God always honors His Word and sacraments even if His servants act dishonorably. For example, I once had a pastor whose stellar preaching (some of his word-pictures still shed light for me on complex truths) coexisted with a trail of confusing seductions he initiated with women in our congregation. God’s Word prevailed (through our efforts and a long wait)–he was finally disciplined–but until then the congregation breathed toxic air. God sustains the faithful but sheep still suffer from sleazy shepherds. How much better for fathers of the faith to prepare for leadership through the splendid, humbling task of becoming chaste?

Here’s the rub. Due to the sexual abuse scandals in the Catholic Church, in which entire dioceses have been brought to their knees by multi-million dollar settlements for victims, the Church is now super wary of any sexual vulnerability in her priests and religious. In the sexual arena, avoiding litigation seems the Church’s greatest goal; she fumbles at forthright, compassionate dealing with her fathers and mothers who actually need help in order to become chaste. ‘Just be chaste, don’t be known’, she conveys today.

To misquote Simone DeBeauvoir: ‘We are not born chaste, we become it.’ How else do we grow into integrated men and women unless we come into the Light with our misdemeanors before they become felonies? How many priests and diocesan workers do I know who fall regularly into masturbation/porn cycles, habits born of disintegration that keep them disintegrated, hobbled by shame and wounded in their self-gift? Having sinned weakly, does each one have a responsibility to come boldly to the throne of grace? Of course!

But that requires context for church leaders, especially those who always handle the confessions of others. Does the Church provide clear, merciful, powerful, and effective relationships through which these ones can break fear and silence and quicken the journey toward self-mastery and gender integration? Today’s Church, though clear on the requirement of priestly chastity, fails to invite most priests into the messy process of becoming chaste. In part due to the litigious mess she is in. I can almost guarantee you that the majority of priests will not take a seminary course on sexual integration this year.

That is at least short-sighted. Failing to provide wise preventative measures for her weak servants sets the Church up for further scandals and reveals an unloving, unreal expectation toward them. Everyone, especially her saints, is sexually broken! Lust in its myriad forms touches all of us. So must we as the Church provide real life opportunities for leaders-in-formation to be rightly formed in the sexual arena, without fear of being buried for being broken. Better to breakdown in the arms of the saints than to break another through lust.

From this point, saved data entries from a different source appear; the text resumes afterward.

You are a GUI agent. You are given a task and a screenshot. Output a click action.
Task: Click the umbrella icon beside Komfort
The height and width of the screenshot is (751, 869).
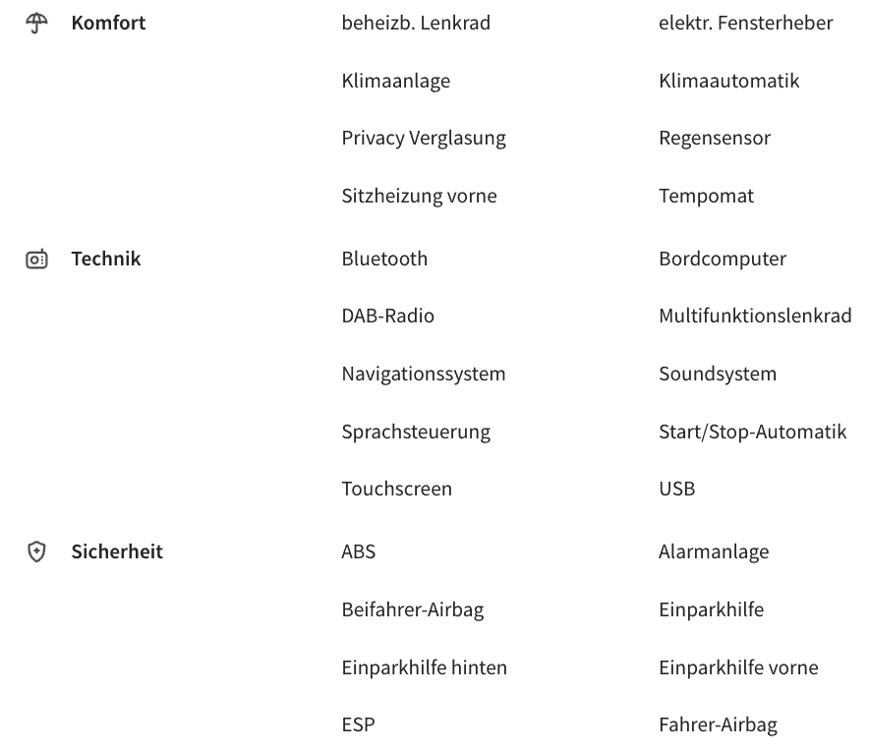pos(36,24)
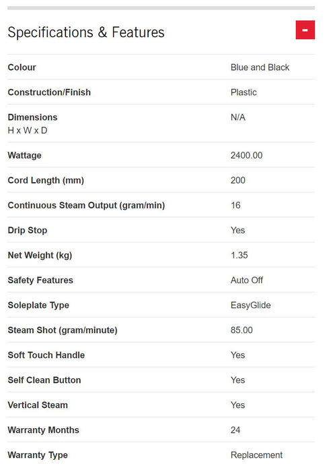Select the Steam Shot 85.00 value
The height and width of the screenshot is (472, 331).
tap(242, 330)
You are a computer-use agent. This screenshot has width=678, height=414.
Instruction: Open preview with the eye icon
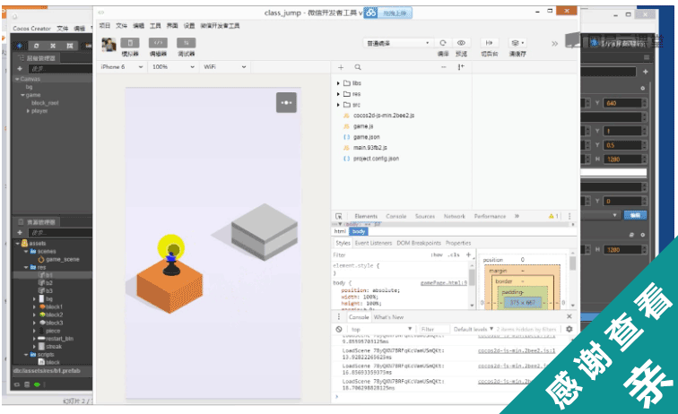[461, 43]
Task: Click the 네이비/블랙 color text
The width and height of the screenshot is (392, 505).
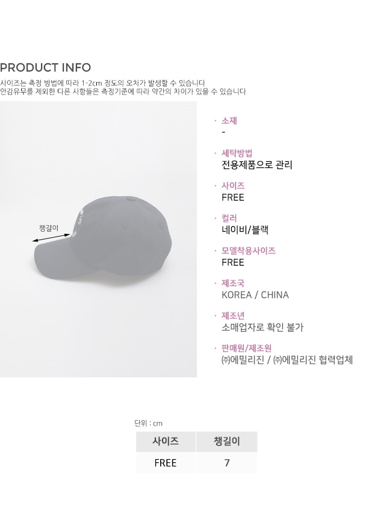Action: [245, 230]
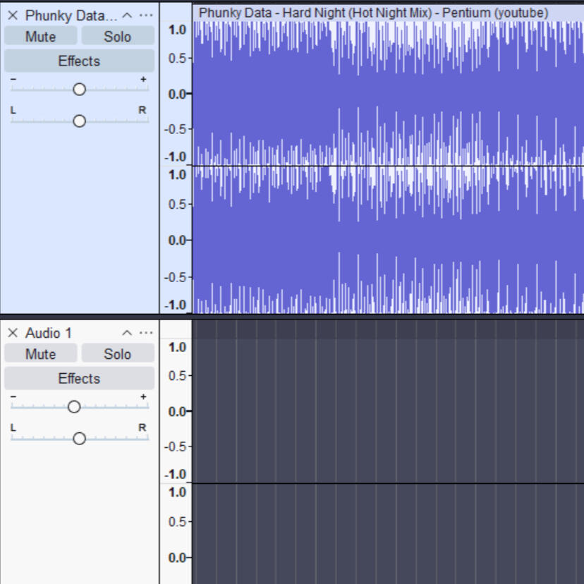Viewport: 584px width, 584px height.
Task: Solo the Phunky Data track
Action: pyautogui.click(x=117, y=37)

My wife Annette is right. She claims that ‘the best preparation for ministry lies in discipleship: persons gathering long enough with safe, powerful saints in order to know themselves honestly in their sexual and relational depths, and to be known by Jesus through these members of Christ.’

At first I thought she was overstating her case. She was not. We as the Church must guarantee that our ‘Fathers’ do not go–it-alone. We have seen what happens when they do. Fathers and Fathers-to-be especially need refining love. Bring it on God.

‘Make Your Church wise and tender and strong toward her servants. Help her to love them like a good mother and father, only better. Reveal Your almighty tenderness to prodigal elder sons and daughters, O God; give them a fighting chance to come clean and become whole. You can only love us if we expose ourselves to love. Make Your Church a place of where we can come broken, boldly.’